## GOAL OF THE EXERCISE
Reproduce word for word the lines between those holding "Click the people icon on 兄弟を追加 button" and "Viewport: 1357px width, 640px height.", inclusive, and nothing else from the data below.

## PROVIDED ENTRIES
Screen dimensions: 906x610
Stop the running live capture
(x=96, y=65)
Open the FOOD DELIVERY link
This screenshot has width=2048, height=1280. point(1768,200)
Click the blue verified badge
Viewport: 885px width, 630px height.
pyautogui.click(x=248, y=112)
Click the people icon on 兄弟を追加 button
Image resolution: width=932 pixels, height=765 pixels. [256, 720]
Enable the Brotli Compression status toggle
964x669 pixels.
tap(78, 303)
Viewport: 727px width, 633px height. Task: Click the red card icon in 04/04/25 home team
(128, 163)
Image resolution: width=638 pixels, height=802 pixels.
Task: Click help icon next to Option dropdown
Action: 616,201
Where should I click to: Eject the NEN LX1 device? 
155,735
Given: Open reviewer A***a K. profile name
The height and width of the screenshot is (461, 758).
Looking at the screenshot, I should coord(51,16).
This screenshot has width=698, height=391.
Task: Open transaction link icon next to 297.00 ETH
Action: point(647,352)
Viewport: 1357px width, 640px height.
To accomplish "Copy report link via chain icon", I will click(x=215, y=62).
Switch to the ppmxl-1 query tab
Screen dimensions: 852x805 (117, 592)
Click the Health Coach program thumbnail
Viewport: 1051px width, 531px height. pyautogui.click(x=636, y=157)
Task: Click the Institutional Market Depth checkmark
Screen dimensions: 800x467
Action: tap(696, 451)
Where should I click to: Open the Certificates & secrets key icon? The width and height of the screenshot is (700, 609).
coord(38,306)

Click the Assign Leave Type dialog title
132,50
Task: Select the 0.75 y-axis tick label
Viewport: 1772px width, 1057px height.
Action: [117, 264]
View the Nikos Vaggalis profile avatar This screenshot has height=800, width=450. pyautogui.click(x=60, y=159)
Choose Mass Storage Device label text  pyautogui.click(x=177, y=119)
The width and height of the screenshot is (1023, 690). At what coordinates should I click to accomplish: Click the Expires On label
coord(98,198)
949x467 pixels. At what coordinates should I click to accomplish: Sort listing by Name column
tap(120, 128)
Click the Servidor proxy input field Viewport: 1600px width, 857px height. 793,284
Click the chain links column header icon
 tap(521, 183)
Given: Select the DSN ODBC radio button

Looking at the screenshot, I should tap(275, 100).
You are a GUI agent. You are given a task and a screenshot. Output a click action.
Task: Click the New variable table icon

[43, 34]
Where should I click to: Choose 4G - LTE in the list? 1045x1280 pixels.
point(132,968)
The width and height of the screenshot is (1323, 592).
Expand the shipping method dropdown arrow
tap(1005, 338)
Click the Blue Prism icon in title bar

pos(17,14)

## ANSWER BELOW
Click the people icon on 兄弟を追加 button
Image resolution: width=932 pixels, height=765 pixels. [256, 720]
Enable the Brotli Compression status toggle
964x669 pixels.
tap(78, 303)
Viewport: 727px width, 633px height. Task: Click the red card icon in 04/04/25 home team
(128, 163)
Image resolution: width=638 pixels, height=802 pixels.
Task: Click help icon next to Option dropdown
Action: 616,201
Where should I click to: Eject the NEN LX1 device? 
155,735
Given: Open reviewer A***a K. profile name
The height and width of the screenshot is (461, 758).
Looking at the screenshot, I should coord(51,16).
This screenshot has width=698, height=391.
Task: Open transaction link icon next to 297.00 ETH
Action: point(647,352)
Viewport: 1357px width, 640px height.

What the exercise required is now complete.